WHAT TO WORK ON
Records follow. Pull out every line that contains "computer".

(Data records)
+ + + + +

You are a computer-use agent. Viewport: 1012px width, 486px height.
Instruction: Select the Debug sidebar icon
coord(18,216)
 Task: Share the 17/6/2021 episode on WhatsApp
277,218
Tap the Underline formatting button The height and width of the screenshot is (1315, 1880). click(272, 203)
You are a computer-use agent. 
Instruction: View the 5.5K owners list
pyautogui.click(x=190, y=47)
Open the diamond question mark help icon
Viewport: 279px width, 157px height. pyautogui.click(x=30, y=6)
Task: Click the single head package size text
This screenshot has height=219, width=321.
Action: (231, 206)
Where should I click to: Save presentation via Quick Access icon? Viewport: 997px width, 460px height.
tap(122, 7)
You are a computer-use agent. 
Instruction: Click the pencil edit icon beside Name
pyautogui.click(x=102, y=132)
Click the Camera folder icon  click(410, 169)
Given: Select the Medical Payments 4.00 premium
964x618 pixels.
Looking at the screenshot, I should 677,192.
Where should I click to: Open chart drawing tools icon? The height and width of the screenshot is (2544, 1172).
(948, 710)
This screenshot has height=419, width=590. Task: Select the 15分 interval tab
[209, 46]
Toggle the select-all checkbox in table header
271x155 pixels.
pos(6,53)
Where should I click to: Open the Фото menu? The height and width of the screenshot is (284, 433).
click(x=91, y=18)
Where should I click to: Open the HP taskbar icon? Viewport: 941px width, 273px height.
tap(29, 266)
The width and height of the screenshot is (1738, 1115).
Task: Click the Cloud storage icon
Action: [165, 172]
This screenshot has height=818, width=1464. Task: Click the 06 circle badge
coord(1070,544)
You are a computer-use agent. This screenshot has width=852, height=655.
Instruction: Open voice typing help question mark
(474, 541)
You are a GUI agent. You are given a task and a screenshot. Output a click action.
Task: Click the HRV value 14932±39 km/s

+ + + + +

TASK ANSWER
You are a computer-use agent. Viewport: 1012px width, 486px height.
You are a computer-use agent. 
You are a computer-use agent. 
You are a computer-use agent. This screenshot has width=852, height=655.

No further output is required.